Top 5 Elements Most Marketing Websites Forget About — And Kill SEO
When building a house, most people wouldn’t forget to include a front door, but that’s exactly what a lot of design and web development agencies do when it comes to building websites. They spend an excruciating amount of time paying attention to pixel-perfect renditions of photoshop comp, matching fonts, getting breakpoints correct for mobile — especially the home page — thinking that this is the first experience a visitor has with your website. While this may be true if someone types in your website after getting a business card, 99% of the time the visitor’s first experience with your website is not with a page — it’s a Google search result listing.
To build a website pick any Content Management System — Drupal, WordPress or even an AWS Headless CMS — but don’t forget to pay attention to a few key pieces of invisible infrastructure that serve as your website’s front door. Without these invisible elements being considered it may be difficult or impossible to be discovered by Google, and the results shown could be misleading or confusing.
While the entire ecosystem is complex, there are five core elements it’s important not to miss:
- <title>
- Metatag — description
- <H1>
- Sitemap.xml
- URL redirects (website rebuilds)
#1) <title>
The <title> tag is totally invisible element that lives in the HTML of a website (specifically inside the <head> tag). Despite not being visible when you are visiting the website, it is critically important as it determines what shows up as the heading when looking at Google search results:
Forget to include the <title> tag, enter too little or too much text and your website will either not show up in any relevant search results or be super confusing.
#2) Metatag — description
The second invisible element that shows up in search results is the meta description tag:
It’s written a little less intuitively than the <title> tag like so:
<meta name="description" content="YOUR DESCRIPTION GOES HERE" />
And if for some reason you don’t include one, Google will do its best to figure out what your page is about by looking at the content. But unless you want your editor to be a robot, it’s a good idea to make sure this exists on your site.
#3) <H1>
While I’ve been describing a lot of invisible elements, the H1 is actually visible on the page. And much like Highlander, there can be only one!
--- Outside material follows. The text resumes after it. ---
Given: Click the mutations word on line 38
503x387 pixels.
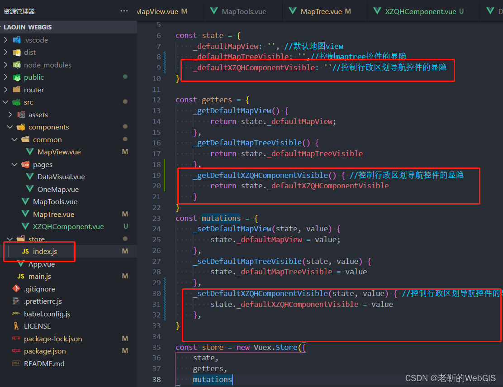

Many website editors and CMSes know this, so they try to make sure there is one and try to keep you from entering more than one… but where there is a will there is a way. In the Bixel Exchange website (a non-profit devoted to entry-level tech job createion) there are actually 10, the first of which is highlighted below:
This is bad because search engines use the <h1> in a similar way to understand what a page is about. With multiple entries you are again forcing robots to make decisions you don’t want them to make…
#4) Sitemap.xml
One of the elements that impacts all the pages on your site and doesn’t exist on the page is the sitemap.xml. This file 1) should exist for you (you should check at yourwebsite.com/sitemap.xml) 2) and should include a list of all of the pages you want to show up in Google. You can read more about sitemap.xml here on the Google sitemap help page.
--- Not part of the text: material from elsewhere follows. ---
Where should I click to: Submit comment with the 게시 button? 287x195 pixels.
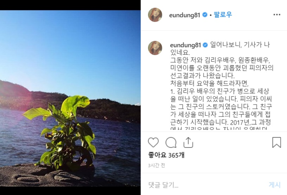coord(275,185)
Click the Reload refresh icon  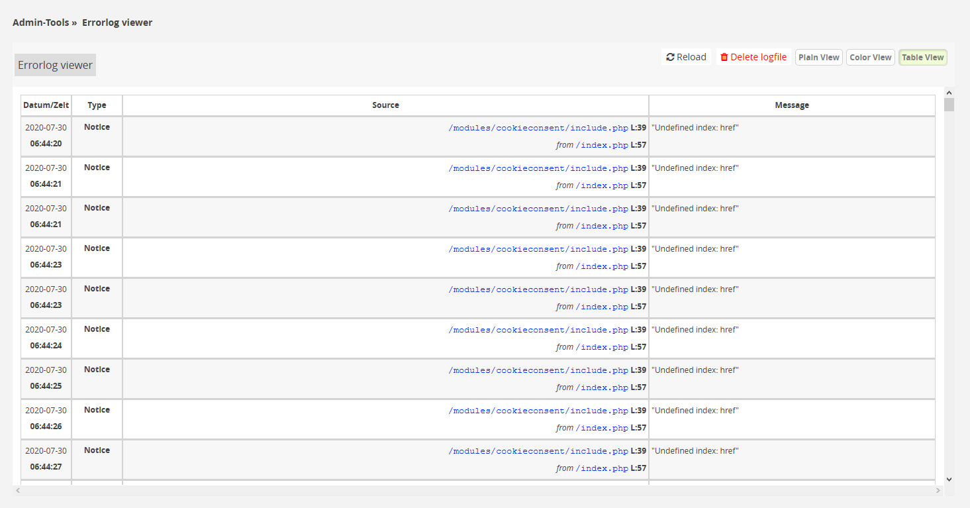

#5) URL redirects (website rebuilds)
The last missing piece from our top five list only applies to website rebuilds. So if you are building a website from scratch, congratulations, you can stop reading now. For those of you who are rebuilding a site, don’t forget to index and create a translation layer for all of the old websites links. If you don’t, all of the old website traffic coming from Google is going to drop off a cliff.
Ironically this is often a pitfall that comes along with redesigns that are intended to make websites easier to use and find content more easily. The trouble with this is that most people on your website don’t start at the home page. On our website, for example, over the past for years our home page has only represented 3% of our overall traffic, and was only 1 of over 6,000 landing pages that served as the entry point to our website.
Once you have a list of all of the existing pages of the site, you need to create a map of the URL that page should be redirected to and then set them up as a 301 redirects.
Wrap Up
In short a website is more than just kick ass beautifully rendered html. That is equivalent to a beautiful well thought out interior design for a house; it’s great when you have friends over, but if you forget to add a front door to your house, people aren’t likely to stop by.